本发明提供了一种数据传输装置及60GHz毫米波全双工旋转数据传输系统,该60GHz毫米波全双工旋转数据传输系统包括数据传输模块,所述数据传输模块包括60GHz毫米波收发器(例如ST60A2芯片)、以及本发明所述的数据传输装置, 60GHz毫米波收发器为两个,一个60GHz毫米波收发器与一个第一偶极子单元相连,另一个60GHz毫米波收发器与另一个第一偶极子单元相连。本发明的有益效果是:本发明通过数据传输装置与60GHz毫米波收发器配合构成了60GHz毫米波全双工旋转数据传输系统,实现了60GHz毫米波在旋转时的高速全双工数据传输,取得了非常好的技术效果。

Description

数据传输装置及60GHz毫米波全双工旋转数据传输系统 技术领域
本发明涉及通信技术领域,尤其涉及一种数据传输装置及60GHz毫米波全双工旋转数据传输系统。
背景技术
近年来,各国政府都在60GHz频率附近划分了连续的免执照即可使用的频谱资源。比如,美国将免许可的频率范围划分为7GHz(57GHz-64GHz),日本也将其划分为7GHz(59.4GHz-62.9GHz),而欧洲更是高达9GHz(57GHz-66GHz)。主要有以下特点。
抗干扰性强。
60GHz无线信号的方向性很强,使得几个不同方向的60GHz通信信号之间的互干扰非常小,几乎可以忽略不计。使用该频段进行无线通信的技术很少,而主要使用的无线通信技术的载频基本都远远小于60GHz,因此,通信系统之间的干扰也很小,同样可以忽略不计。
高安全性。
传输路径的自由空间损耗在60GHz附近频率时约为15dB/km,并且。空气,水分,墙壁等障碍物对毫米波的衰减很大。这使得60GHz无线通信在短距离通信的安全性能和抗干扰性能上存在得天独厚的优势,有利于近距离点到点通信。
现在使用的毫米波收发器有ST60A2毫米波收发器,ST60A2是意法半导体的一款芯片,可以把6Gbps 速率以内的 SERDES信号调制成60GHz毫米波,点对点近距离传输。由于60GHz毫米波穿过塑料衰减很少,可实现非接触式的无线连接。
SERDES是英文SERializer(串行器)/DESerializer(解串器)的简称。它是一种主流的时分多路复用(TDM)、点对点(P2P)的串行通信技术。

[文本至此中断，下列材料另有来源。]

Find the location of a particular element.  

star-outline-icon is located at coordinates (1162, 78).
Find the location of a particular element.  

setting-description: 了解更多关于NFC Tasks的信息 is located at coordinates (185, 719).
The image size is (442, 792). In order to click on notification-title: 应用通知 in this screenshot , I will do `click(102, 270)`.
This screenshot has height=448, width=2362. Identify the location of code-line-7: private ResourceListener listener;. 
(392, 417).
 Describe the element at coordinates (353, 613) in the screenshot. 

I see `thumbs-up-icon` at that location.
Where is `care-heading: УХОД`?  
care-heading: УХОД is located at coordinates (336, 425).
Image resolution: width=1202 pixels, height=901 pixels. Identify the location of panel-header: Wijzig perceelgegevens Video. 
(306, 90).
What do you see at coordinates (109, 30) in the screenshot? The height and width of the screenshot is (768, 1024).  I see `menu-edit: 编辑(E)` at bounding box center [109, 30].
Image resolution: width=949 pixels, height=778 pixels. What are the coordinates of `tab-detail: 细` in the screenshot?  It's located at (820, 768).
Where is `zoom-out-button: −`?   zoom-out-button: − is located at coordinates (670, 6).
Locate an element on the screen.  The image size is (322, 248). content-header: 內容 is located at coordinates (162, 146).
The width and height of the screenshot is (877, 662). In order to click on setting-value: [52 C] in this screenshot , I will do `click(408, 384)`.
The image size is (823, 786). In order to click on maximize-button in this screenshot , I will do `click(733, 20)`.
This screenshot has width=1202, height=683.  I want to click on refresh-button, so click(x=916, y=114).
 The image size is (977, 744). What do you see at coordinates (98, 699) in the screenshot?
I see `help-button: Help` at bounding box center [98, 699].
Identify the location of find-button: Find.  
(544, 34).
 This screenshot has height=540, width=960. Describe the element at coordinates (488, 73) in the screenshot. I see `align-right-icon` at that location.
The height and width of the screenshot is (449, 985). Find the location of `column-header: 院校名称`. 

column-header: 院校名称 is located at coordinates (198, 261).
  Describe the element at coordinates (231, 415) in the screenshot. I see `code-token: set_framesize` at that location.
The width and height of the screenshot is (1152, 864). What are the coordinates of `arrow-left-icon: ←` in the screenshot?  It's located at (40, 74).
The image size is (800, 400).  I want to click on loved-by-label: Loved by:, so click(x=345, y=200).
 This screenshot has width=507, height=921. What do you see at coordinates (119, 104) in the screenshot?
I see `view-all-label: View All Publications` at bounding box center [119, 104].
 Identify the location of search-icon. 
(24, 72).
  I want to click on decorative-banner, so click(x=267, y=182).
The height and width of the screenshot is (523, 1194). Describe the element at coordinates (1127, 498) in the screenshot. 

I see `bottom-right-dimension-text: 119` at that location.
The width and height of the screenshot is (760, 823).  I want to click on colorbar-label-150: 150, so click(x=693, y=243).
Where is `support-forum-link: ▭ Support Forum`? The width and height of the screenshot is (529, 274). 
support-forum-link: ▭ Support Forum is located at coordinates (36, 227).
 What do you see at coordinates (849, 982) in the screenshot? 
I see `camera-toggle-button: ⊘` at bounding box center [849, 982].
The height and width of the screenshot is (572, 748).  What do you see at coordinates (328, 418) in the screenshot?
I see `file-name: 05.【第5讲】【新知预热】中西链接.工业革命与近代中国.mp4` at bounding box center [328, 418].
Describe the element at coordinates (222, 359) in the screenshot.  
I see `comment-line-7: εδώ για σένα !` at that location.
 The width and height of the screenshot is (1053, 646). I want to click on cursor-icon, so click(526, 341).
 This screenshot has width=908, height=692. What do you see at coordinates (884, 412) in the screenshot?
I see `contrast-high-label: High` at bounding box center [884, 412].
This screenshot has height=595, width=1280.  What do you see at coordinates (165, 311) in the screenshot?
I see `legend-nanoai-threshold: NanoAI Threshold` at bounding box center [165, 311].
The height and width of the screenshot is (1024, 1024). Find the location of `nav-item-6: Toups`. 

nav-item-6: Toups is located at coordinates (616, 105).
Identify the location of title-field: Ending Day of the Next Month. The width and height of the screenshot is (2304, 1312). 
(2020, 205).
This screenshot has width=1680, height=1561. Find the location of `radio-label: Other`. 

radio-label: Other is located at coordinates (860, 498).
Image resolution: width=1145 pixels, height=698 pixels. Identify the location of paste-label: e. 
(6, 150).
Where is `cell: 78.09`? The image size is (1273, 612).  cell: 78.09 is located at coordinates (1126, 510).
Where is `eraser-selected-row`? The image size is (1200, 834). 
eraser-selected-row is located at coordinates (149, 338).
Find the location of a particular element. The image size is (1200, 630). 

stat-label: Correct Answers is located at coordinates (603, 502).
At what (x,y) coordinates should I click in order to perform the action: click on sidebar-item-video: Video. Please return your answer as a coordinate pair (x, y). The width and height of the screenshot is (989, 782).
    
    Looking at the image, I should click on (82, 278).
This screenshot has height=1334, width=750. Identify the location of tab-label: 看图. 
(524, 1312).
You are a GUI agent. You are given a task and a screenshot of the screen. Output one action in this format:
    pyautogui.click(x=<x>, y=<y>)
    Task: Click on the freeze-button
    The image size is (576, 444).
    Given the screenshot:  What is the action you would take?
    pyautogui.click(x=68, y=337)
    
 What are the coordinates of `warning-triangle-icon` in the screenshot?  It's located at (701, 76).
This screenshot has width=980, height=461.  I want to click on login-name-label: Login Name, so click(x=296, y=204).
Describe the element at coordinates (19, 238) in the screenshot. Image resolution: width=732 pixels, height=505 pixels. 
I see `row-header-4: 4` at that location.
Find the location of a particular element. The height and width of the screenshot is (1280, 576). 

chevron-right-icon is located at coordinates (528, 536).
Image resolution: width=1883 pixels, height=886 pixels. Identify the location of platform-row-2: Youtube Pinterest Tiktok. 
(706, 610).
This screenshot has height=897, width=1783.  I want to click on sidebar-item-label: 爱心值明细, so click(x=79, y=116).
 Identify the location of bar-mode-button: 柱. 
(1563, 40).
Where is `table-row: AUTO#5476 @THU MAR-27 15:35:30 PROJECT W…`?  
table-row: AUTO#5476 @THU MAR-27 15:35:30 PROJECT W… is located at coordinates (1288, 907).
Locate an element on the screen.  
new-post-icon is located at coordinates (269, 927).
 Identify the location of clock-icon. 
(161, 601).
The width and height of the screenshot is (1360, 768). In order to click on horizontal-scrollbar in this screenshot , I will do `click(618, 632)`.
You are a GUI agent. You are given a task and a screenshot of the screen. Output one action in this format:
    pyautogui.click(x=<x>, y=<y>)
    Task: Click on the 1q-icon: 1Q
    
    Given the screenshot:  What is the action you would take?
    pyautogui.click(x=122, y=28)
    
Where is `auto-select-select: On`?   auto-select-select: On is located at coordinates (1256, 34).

现在虽然有ST60A2芯片,但是缺少与ST60A2芯片配合的数据传输装置,无法实现在旋转的情况下60GHz毫米波高速全双工数据传输,该问题困扰着用户,亟待解决。
技术问题
为了解决现有技术中无法实现在旋转的情况下60GHz毫米波高速全双工数据传输的问题,本发明提供了一种与60GHz毫米波收发器配合的数据传输装置。
技术解决方案
本发明提供了一种数据传输装置,包括同频全双工旋转天线,所述同频全双工旋转天线包括极化栅,由所述极化栅产生左旋/右旋圆极化电磁波,所述同频全双工旋转天线为左旋极化和右旋极化一体天线,左旋圆极化电磁波和右旋圆极化电磁波相位正交。
作为本发明的进一步改进,所述同频全双工旋转天线包括天线壁、矩形波导、圆波导喇叭,所述矩形波导和极化栅位于所述天线壁内,所述圆波导喇叭位于所述天线壁一侧,所述矩形波导与所述极化栅相连,所述极化栅产生的左旋/右旋圆极化电磁波经过圆波导喇叭发射到空中。
作为本发明的进一步改进,所述极化栅为无规则形状。
作为本发明的进一步改进,所述同频全双工旋转天线设有安装槽,所述PCB转接模块安装在所述安装槽内。
作为本发明的进一步改进,该数据传输装置还包括PCB转接模块,所述PCB转接模块与所述同频全双工旋转天线相连。
作为本发明的进一步改进,所述PCB转接模块包括PCB、折叠偶极子单元,所述PCB与所述折叠偶极子单元相连,所述折叠偶极子单元为两个,两个折叠偶极子单元与所述矩形波导相连。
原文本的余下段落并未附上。